--- Working data Enclosed Below ---

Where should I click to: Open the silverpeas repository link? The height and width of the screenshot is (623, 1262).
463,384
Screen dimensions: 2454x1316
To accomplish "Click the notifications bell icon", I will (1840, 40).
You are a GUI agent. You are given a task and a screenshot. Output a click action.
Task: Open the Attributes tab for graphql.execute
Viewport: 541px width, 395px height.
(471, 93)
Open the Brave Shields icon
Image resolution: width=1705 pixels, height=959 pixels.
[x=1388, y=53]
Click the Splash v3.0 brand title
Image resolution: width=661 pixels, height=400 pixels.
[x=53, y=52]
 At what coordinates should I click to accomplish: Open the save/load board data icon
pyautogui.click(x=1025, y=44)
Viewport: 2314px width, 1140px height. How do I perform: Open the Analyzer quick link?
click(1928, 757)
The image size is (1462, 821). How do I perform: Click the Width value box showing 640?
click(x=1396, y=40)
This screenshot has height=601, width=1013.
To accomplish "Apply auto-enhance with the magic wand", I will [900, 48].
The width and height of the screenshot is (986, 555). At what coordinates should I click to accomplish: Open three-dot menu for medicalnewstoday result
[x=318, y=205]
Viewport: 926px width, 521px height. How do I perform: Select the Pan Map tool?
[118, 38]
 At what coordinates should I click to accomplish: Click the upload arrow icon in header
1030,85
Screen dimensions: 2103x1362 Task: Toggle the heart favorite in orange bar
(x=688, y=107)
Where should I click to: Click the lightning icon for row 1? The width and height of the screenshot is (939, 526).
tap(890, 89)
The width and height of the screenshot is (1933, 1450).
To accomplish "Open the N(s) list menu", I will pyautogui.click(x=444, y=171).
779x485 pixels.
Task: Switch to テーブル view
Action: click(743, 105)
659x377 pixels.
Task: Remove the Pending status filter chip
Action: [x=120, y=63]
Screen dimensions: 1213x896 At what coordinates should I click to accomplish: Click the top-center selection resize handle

--- End of Enclosed Working data ---

_What the task asks:_ A faithful copy of all the records is required.

_Exercise output:_
Where should I click to: Open the silverpeas repository link? The height and width of the screenshot is (623, 1262).
463,384
Screen dimensions: 2454x1316
To accomplish "Click the notifications bell icon", I will (1840, 40).
You are a GUI agent. You are given a task and a screenshot. Output a click action.
Task: Open the Attributes tab for graphql.execute
Viewport: 541px width, 395px height.
(471, 93)
Open the Brave Shields icon
Image resolution: width=1705 pixels, height=959 pixels.
[x=1388, y=53]
Click the Splash v3.0 brand title
Image resolution: width=661 pixels, height=400 pixels.
[x=53, y=52]
 At what coordinates should I click to accomplish: Open the save/load board data icon
pyautogui.click(x=1025, y=44)
Viewport: 2314px width, 1140px height. How do I perform: Open the Analyzer quick link?
click(1928, 757)
The image size is (1462, 821). How do I perform: Click the Width value box showing 640?
click(x=1396, y=40)
This screenshot has height=601, width=1013.
To accomplish "Apply auto-enhance with the magic wand", I will [900, 48].
The width and height of the screenshot is (986, 555). At what coordinates should I click to accomplish: Open three-dot menu for medicalnewstoday result
[x=318, y=205]
Viewport: 926px width, 521px height. How do I perform: Select the Pan Map tool?
[118, 38]
 At what coordinates should I click to accomplish: Click the upload arrow icon in header
1030,85
Screen dimensions: 2103x1362 Task: Toggle the heart favorite in orange bar
(x=688, y=107)
Where should I click to: Click the lightning icon for row 1? The width and height of the screenshot is (939, 526).
tap(890, 89)
The width and height of the screenshot is (1933, 1450).
To accomplish "Open the N(s) list menu", I will pyautogui.click(x=444, y=171).
779x485 pixels.
Task: Switch to テーブル view
Action: click(743, 105)
659x377 pixels.
Task: Remove the Pending status filter chip
Action: [x=120, y=63]
Screen dimensions: 1213x896 At what coordinates should I click to accomplish: Click the top-center selection resize handle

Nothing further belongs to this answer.